**Exercise objective:** None of the pictures should be copied, though every line of the listing must be printed exactly.

________

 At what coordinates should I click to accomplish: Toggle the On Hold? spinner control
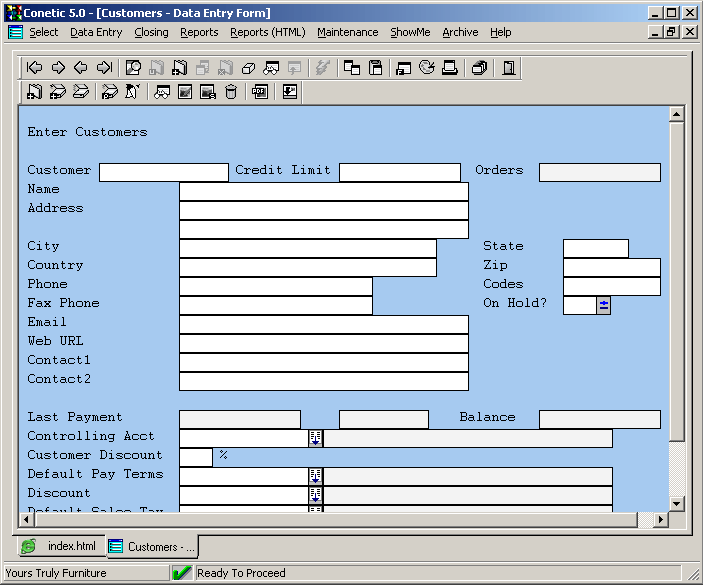(x=603, y=305)
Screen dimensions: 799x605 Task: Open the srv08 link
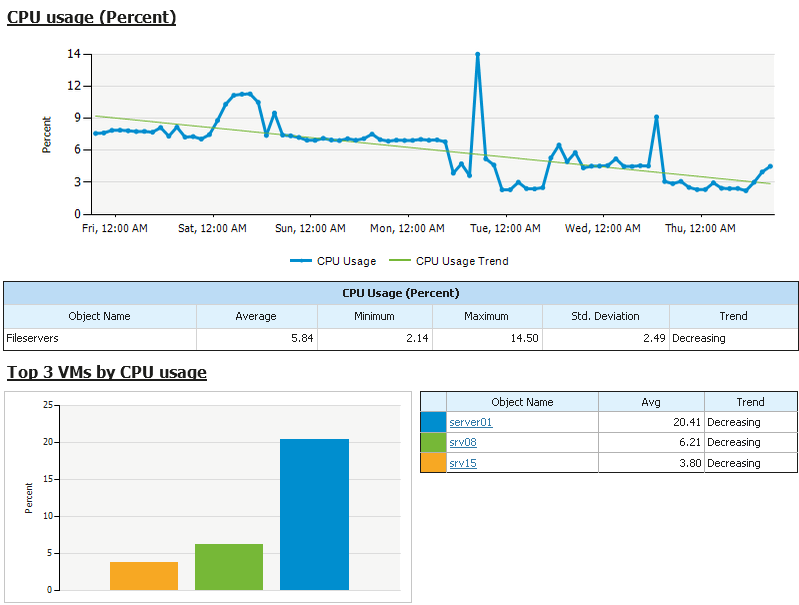pyautogui.click(x=463, y=442)
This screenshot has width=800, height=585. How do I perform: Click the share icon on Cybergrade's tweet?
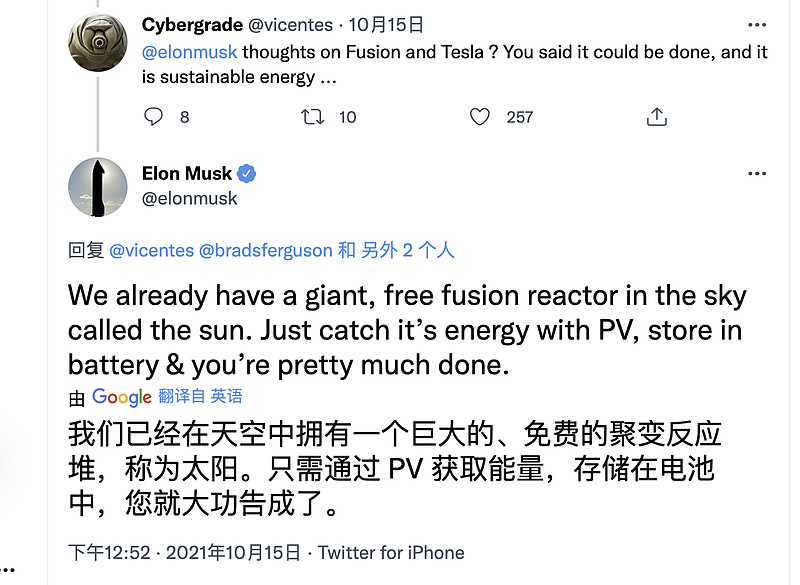[656, 117]
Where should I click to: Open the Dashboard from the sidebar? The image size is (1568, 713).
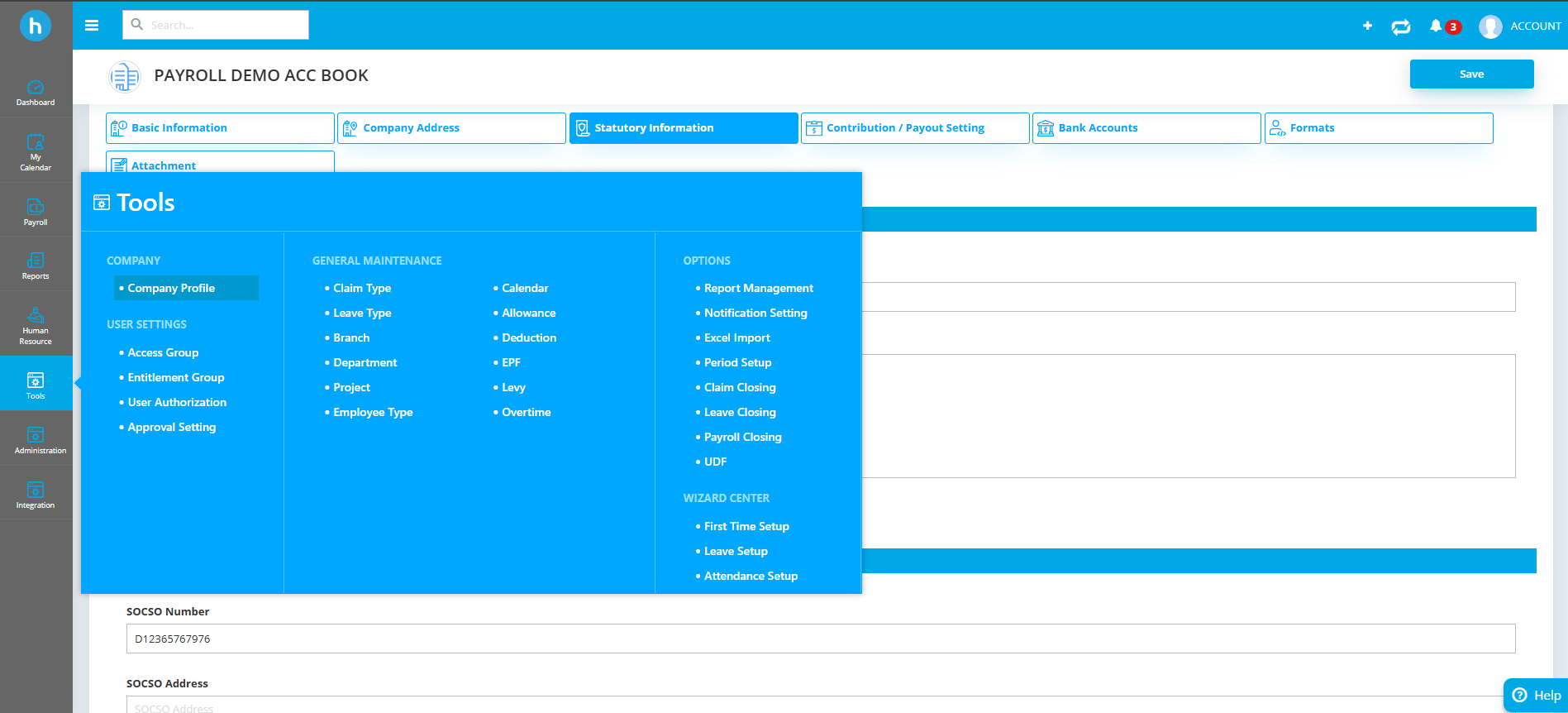point(36,93)
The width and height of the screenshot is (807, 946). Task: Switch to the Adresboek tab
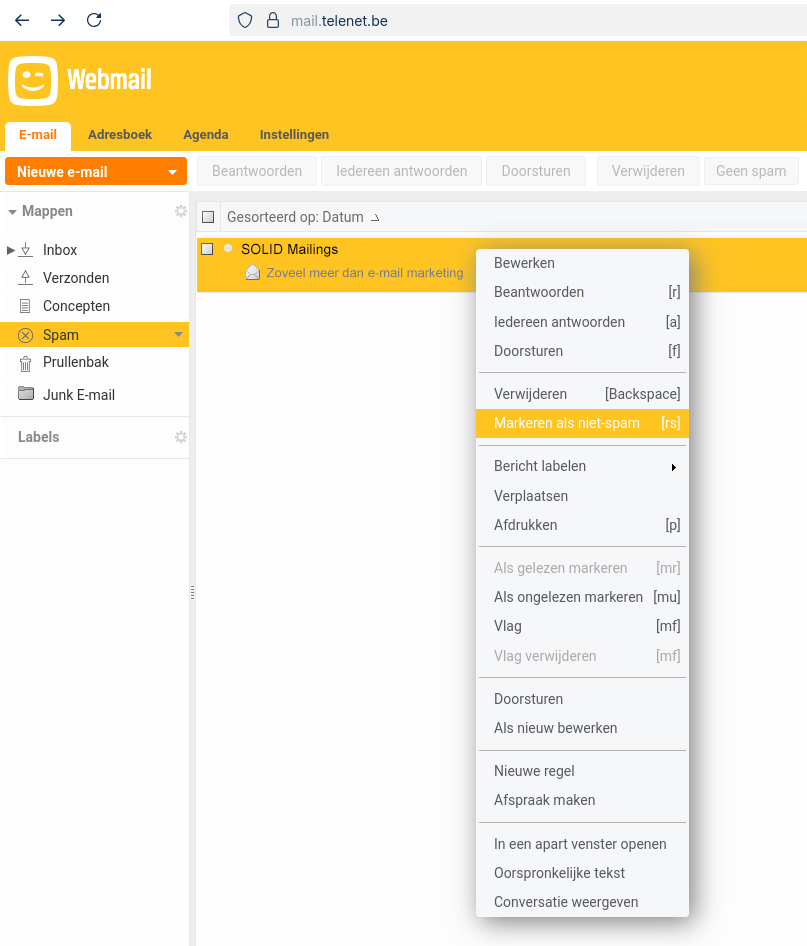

________

**Your solution:**
 At what coordinates should I click to accomplish: Toggle the On Hold? spinner control
(x=603, y=305)
Screen dimensions: 799x605 Task: Open the srv08 link
pyautogui.click(x=463, y=442)
This screenshot has width=800, height=585. How do I perform: Click the share icon on Cybergrade's tweet?
[656, 117]
Where should I click to: Open the Dashboard from the sidebar? The image size is (1568, 713).
point(36,93)
The width and height of the screenshot is (807, 946). Task: Switch to the Adresboek tab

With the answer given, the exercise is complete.